Fast forward a month in, and the redundancy of it all starts to become a little depressing. So far this semester I have gone home a decent amount, the homesickness along with other feelings made me crave my childhood bedroom. The college workload is nothing like it is in high school, and you have to juggle other factors as well. So here I am close to half way into the semester and collectively I am tired in multiple aspects. My drive to excel in my academics has dissipated, even turning in homework on time feels laborious. Now here I am writing this article and wondering, “what can I do about this?”Â
In today’s world I feel as if there is so much societal pressure when it comes to college. I’ve seen and heard from friends and peers an entire spectrum of opinions on college: some drop out, some change majors, some do not wish to pursue college at all, and some love it. Whatever the viewpoint may be, it is important to remember that you are at your own discretion to take your future into your own hands.Â
Currently, I feel as if one of the reasons why I am going through such a slump is because of my dislike for my major, which is currently chemistry. Although careers in the scientific field interest me, I would say that I am more English/History smart than I am with Science/Math. I was not expecting to go through these feelings but am thankful for them in a surprising way as well. Contrary to what some people believe, I do not feel as if money can buy happiness, or at least it cannot forever. The idea of being in a career for expectedly 40 years or so of my life is hard to grasp as it is, so I couldn’t imagine living every one of those days unhappy. So, for the past few days I have been looking more into the process of changing my major, and hope that doing so can begin to change my attitude towards school.

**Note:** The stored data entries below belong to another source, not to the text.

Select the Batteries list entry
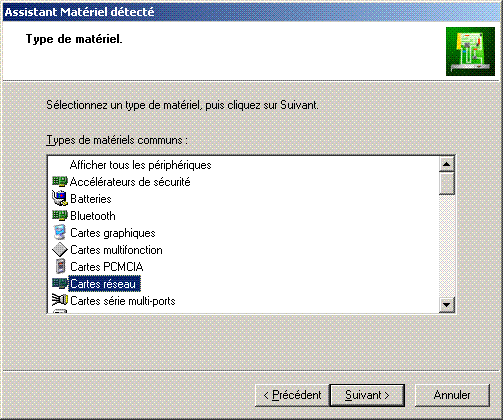The image size is (503, 420). [91, 199]
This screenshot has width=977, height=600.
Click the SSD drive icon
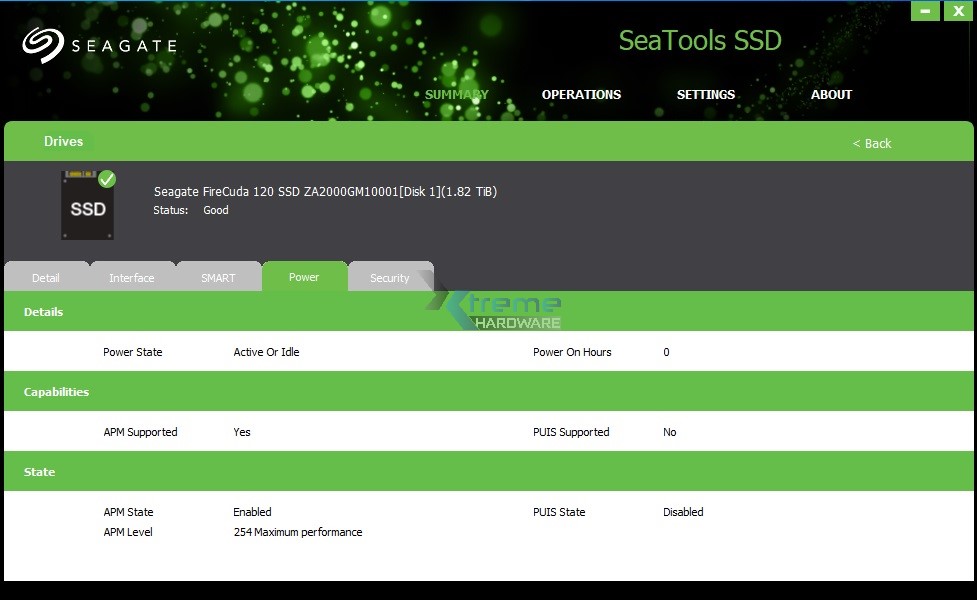point(86,204)
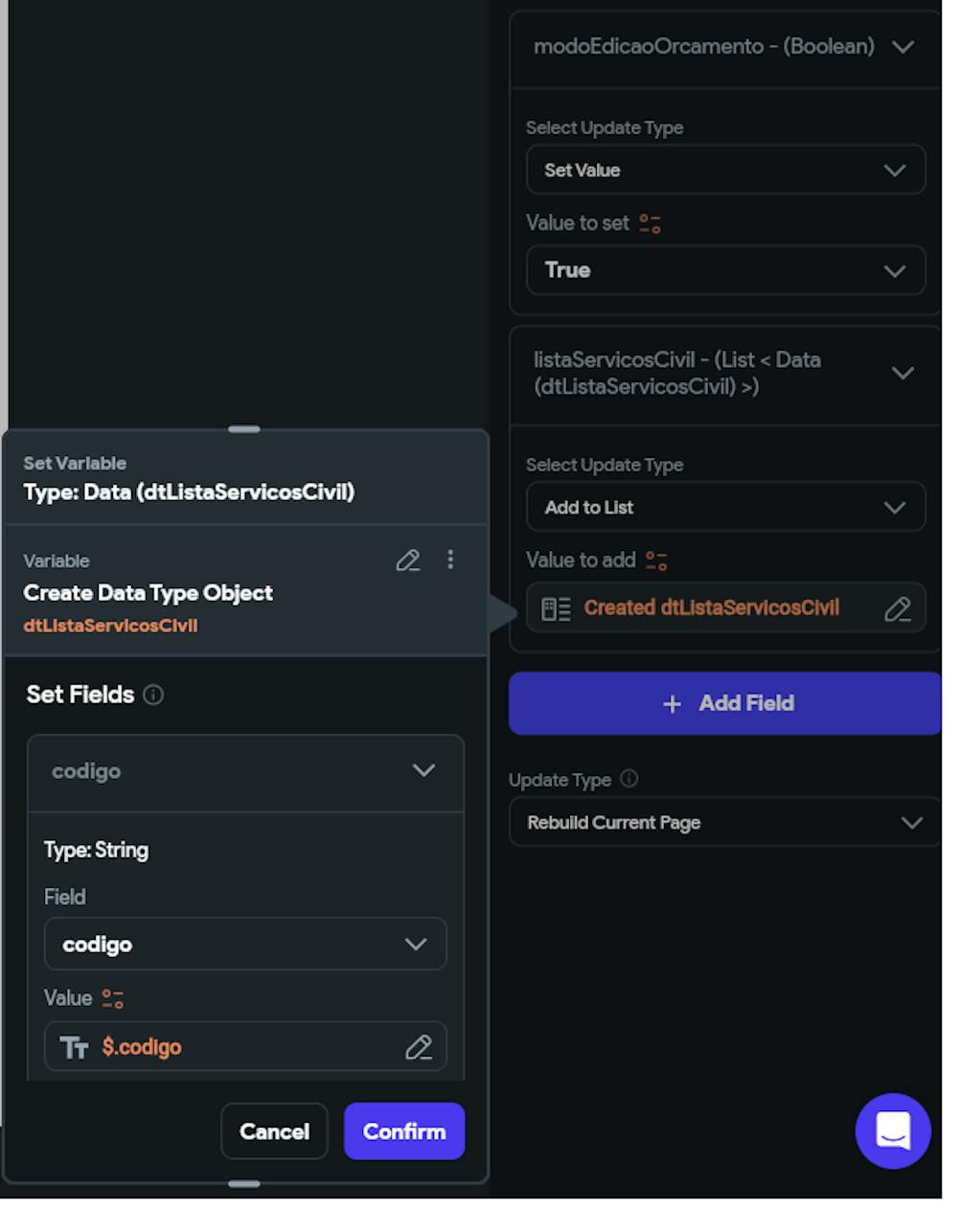Image resolution: width=958 pixels, height=1232 pixels.
Task: Open the chat support bubble
Action: [893, 1131]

Another way that I am working to get out of my slump is by studying at places outside of my dorm. For a while I had mostly done my work just in my dorm, but as time went on I would feel less focused on my work and just constantly tired. Eventually I would start staying at coffee shops and put in my headphones, before I knew it two hours would have gone by. At other times, I really enjoy going to the library. Just the practice of getting out of bed and getting some fresh air for a moment has helped.

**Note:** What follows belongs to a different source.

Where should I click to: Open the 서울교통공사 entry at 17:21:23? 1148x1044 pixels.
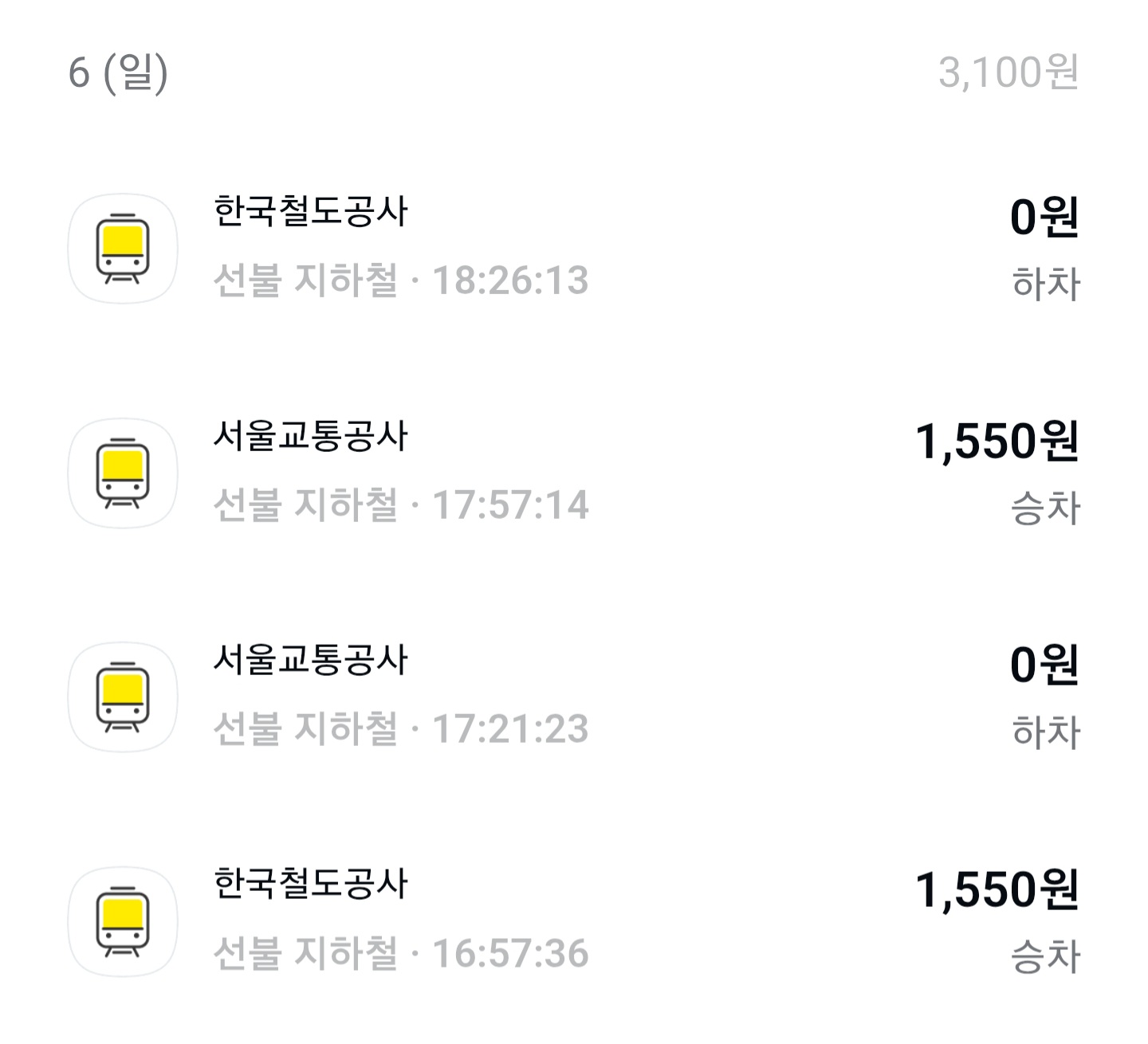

For our school’s fall break I was fortunate to take some time for retail therapy. It wasn’t much, but getting some new clothes and having a self-care binge on Amazon can mean a lot to a struggling college student. In a time of our lives where we are constantly going through change and discomfort, sometimes the simplest gestures can mean a great deal. Since this is my first year at a university, since I was in community college last year, I had expected some difficulty. But through difficulty, we are able to live and learn; overall I’d say that what I am learning most right now is to choose myself. As someone who is a chronic people-pleaser, there’s always been a struggle for me to be selfish every once and awhile, but I am thankful to be given the chance to start doing so. I am taking this slump as a learning experience but also as an initiative to keep going. Motivation comes and goes, so these feelings are not entirely new to me. My hopes for now are to continue to find ways to stay on top of things by holding onto the idea of accomplishing all that I’ve wanted to in the end.